(Collected data)
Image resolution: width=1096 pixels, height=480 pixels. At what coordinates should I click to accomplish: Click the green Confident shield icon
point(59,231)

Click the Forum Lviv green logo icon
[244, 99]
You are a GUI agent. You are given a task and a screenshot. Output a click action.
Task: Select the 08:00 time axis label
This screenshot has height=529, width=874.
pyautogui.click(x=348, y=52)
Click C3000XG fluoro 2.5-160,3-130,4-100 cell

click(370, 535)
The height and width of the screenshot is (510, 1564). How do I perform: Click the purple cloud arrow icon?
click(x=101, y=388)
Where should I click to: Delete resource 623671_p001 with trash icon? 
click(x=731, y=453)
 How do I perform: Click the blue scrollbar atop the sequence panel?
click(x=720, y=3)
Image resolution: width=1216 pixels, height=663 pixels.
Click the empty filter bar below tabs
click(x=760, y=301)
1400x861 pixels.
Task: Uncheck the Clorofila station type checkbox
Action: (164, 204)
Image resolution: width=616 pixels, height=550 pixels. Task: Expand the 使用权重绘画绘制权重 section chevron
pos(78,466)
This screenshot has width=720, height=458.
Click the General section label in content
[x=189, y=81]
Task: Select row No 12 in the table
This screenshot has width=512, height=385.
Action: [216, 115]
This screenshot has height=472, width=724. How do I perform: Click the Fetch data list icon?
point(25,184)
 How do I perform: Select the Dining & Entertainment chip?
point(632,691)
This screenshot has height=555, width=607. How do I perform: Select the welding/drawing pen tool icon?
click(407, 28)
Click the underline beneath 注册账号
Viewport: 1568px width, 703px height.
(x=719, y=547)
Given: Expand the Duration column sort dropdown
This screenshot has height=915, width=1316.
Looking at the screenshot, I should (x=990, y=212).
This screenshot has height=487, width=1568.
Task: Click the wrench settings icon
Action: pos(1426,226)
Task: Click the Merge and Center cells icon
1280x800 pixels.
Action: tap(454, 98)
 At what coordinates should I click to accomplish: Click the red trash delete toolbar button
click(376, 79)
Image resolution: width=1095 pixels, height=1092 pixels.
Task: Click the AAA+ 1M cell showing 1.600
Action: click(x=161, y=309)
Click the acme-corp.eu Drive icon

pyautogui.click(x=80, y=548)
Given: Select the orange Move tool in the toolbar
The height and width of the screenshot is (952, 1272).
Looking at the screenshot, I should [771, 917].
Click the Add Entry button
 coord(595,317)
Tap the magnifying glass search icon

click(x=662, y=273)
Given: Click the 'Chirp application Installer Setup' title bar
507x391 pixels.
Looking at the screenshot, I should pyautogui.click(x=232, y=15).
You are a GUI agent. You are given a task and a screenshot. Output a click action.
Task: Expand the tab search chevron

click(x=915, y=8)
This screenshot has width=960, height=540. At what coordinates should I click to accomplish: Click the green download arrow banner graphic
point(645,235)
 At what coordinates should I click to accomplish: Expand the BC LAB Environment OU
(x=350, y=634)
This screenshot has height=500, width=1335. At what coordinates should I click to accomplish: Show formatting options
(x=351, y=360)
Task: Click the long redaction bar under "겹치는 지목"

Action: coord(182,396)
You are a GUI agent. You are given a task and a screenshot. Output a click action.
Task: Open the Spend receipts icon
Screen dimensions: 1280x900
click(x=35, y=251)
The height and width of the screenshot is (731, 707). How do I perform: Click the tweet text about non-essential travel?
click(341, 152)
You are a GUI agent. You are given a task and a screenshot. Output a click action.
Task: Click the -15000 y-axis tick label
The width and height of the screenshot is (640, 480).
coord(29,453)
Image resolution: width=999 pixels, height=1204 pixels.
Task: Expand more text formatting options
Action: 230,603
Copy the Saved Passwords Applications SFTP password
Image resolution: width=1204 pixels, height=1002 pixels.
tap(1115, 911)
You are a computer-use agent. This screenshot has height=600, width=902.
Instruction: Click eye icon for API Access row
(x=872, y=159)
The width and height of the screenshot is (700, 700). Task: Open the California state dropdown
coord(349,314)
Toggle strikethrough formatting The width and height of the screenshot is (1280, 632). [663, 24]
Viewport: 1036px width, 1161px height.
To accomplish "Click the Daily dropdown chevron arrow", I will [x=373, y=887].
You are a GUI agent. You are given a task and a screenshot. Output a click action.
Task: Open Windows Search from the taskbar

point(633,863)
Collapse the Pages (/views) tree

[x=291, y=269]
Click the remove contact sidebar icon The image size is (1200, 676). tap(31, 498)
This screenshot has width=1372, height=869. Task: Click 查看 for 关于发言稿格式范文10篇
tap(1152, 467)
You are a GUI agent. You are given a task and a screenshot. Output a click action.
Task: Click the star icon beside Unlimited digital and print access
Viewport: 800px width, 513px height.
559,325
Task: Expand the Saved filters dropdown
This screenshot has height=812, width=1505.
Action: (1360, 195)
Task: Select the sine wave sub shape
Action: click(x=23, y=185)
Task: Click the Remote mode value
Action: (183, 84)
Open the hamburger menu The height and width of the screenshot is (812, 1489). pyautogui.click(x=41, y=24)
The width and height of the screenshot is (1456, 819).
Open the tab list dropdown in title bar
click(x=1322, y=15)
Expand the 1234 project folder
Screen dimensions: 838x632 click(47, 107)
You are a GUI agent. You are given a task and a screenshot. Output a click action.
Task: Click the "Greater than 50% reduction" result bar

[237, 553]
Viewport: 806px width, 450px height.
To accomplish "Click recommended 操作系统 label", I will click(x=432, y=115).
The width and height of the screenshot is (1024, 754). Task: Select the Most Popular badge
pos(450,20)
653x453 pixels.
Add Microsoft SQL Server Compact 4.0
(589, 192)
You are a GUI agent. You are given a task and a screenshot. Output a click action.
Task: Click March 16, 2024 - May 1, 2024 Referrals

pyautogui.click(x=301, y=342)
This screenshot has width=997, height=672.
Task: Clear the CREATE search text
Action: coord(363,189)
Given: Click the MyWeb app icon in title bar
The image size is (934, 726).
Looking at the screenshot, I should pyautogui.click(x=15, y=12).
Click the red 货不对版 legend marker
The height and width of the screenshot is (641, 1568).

• [Exercise directions] Please give an exact copy of every entry.

• [Written response]
Image resolution: width=1096 pixels, height=480 pixels. At what coordinates should I click to accomplish: Click the green Confident shield icon
point(59,231)

Click the Forum Lviv green logo icon
[244, 99]
You are a GUI agent. You are given a task and a screenshot. Output a click action.
Task: Select the 08:00 time axis label
This screenshot has height=529, width=874.
pyautogui.click(x=348, y=52)
Click C3000XG fluoro 2.5-160,3-130,4-100 cell

click(370, 535)
The height and width of the screenshot is (510, 1564). How do I perform: Click the purple cloud arrow icon?
click(x=101, y=388)
Where should I click to: Delete resource 623671_p001 with trash icon? 
click(x=731, y=453)
 How do I perform: Click the blue scrollbar atop the sequence panel?
click(x=720, y=3)
Image resolution: width=1216 pixels, height=663 pixels.
Click the empty filter bar below tabs
click(x=760, y=301)
1400x861 pixels.
Task: Uncheck the Clorofila station type checkbox
Action: (164, 204)
Image resolution: width=616 pixels, height=550 pixels. Task: Expand the 使用权重绘画绘制权重 section chevron
pos(78,466)
This screenshot has width=720, height=458.
Click the General section label in content
[x=189, y=81]
Task: Select row No 12 in the table
This screenshot has width=512, height=385.
Action: [216, 115]
This screenshot has height=472, width=724. How do I perform: Click the Fetch data list icon?
point(25,184)
 How do I perform: Select the Dining & Entertainment chip?
point(632,691)
This screenshot has height=555, width=607. How do I perform: Select the welding/drawing pen tool icon?
click(407, 28)
Click the underline beneath 注册账号
Viewport: 1568px width, 703px height.
(x=719, y=547)
Given: Expand the Duration column sort dropdown
This screenshot has height=915, width=1316.
Looking at the screenshot, I should (x=990, y=212).
This screenshot has height=487, width=1568.
Task: Click the wrench settings icon
Action: pos(1426,226)
Task: Click the Merge and Center cells icon
1280x800 pixels.
Action: tap(454, 98)
 At what coordinates should I click to accomplish: Click the red trash delete toolbar button
click(376, 79)
Image resolution: width=1095 pixels, height=1092 pixels.
Task: Click the AAA+ 1M cell showing 1.600
Action: click(x=161, y=309)
Click the acme-corp.eu Drive icon

pyautogui.click(x=80, y=548)
Given: Select the orange Move tool in the toolbar
The height and width of the screenshot is (952, 1272).
Looking at the screenshot, I should [771, 917].
Click the Add Entry button
 coord(595,317)
Tap the magnifying glass search icon

click(x=662, y=273)
Given: Click the 'Chirp application Installer Setup' title bar
507x391 pixels.
Looking at the screenshot, I should pyautogui.click(x=232, y=15).
You are a GUI agent. You are given a task and a screenshot. Output a click action.
Task: Expand the tab search chevron

click(x=915, y=8)
This screenshot has width=960, height=540. At what coordinates should I click to accomplish: Click the green download arrow banner graphic
point(645,235)
 At what coordinates should I click to accomplish: Expand the BC LAB Environment OU
(x=350, y=634)
This screenshot has height=500, width=1335. At what coordinates should I click to accomplish: Show formatting options
(x=351, y=360)
Task: Click the long redaction bar under "겹치는 지목"

Action: coord(182,396)
You are a GUI agent. You are given a task and a screenshot. Output a click action.
Task: Open the Spend receipts icon
Screen dimensions: 1280x900
click(x=35, y=251)
The height and width of the screenshot is (731, 707). How do I perform: Click the tweet text about non-essential travel?
click(341, 152)
You are a GUI agent. You are given a task and a screenshot. Output a click action.
Task: Click the -15000 y-axis tick label
The width and height of the screenshot is (640, 480).
coord(29,453)
Image resolution: width=999 pixels, height=1204 pixels.
Task: Expand more text formatting options
Action: 230,603
Copy the Saved Passwords Applications SFTP password
Image resolution: width=1204 pixels, height=1002 pixels.
tap(1115, 911)
You are a computer-use agent. This screenshot has height=600, width=902.
Instruction: Click eye icon for API Access row
(x=872, y=159)
The width and height of the screenshot is (700, 700). Task: Open the California state dropdown
coord(349,314)
Toggle strikethrough formatting The width and height of the screenshot is (1280, 632). [663, 24]
Viewport: 1036px width, 1161px height.
To accomplish "Click the Daily dropdown chevron arrow", I will [x=373, y=887].
You are a GUI agent. You are given a task and a screenshot. Output a click action.
Task: Open Windows Search from the taskbar

point(633,863)
Collapse the Pages (/views) tree

[x=291, y=269]
Click the remove contact sidebar icon The image size is (1200, 676). tap(31, 498)
This screenshot has width=1372, height=869. Task: Click 查看 for 关于发言稿格式范文10篇
tap(1152, 467)
You are a GUI agent. You are given a task and a screenshot. Output a click action.
Task: Click the star icon beside Unlimited digital and print access
Viewport: 800px width, 513px height.
559,325
Task: Expand the Saved filters dropdown
This screenshot has height=812, width=1505.
Action: (1360, 195)
Task: Select the sine wave sub shape
Action: click(x=23, y=185)
Task: Click the Remote mode value
Action: (183, 84)
Open the hamburger menu The height and width of the screenshot is (812, 1489). pyautogui.click(x=41, y=24)
The width and height of the screenshot is (1456, 819).
Open the tab list dropdown in title bar
click(x=1322, y=15)
Expand the 1234 project folder
Screen dimensions: 838x632 click(47, 107)
You are a GUI agent. You are given a task and a screenshot. Output a click action.
Task: Click the "Greater than 50% reduction" result bar

[237, 553]
Viewport: 806px width, 450px height.
To accomplish "Click recommended 操作系统 label", I will click(x=432, y=115).
The width and height of the screenshot is (1024, 754). Task: Select the Most Popular badge
pos(450,20)
653x453 pixels.
Add Microsoft SQL Server Compact 4.0
(589, 192)
You are a GUI agent. You are given a task and a screenshot. Output a click action.
Task: Click March 16, 2024 - May 1, 2024 Referrals

pyautogui.click(x=301, y=342)
This screenshot has width=997, height=672.
Task: Clear the CREATE search text
Action: coord(363,189)
Given: Click the MyWeb app icon in title bar
The image size is (934, 726).
Looking at the screenshot, I should pyautogui.click(x=15, y=12).
Click the red 货不对版 legend marker
The height and width of the screenshot is (641, 1568).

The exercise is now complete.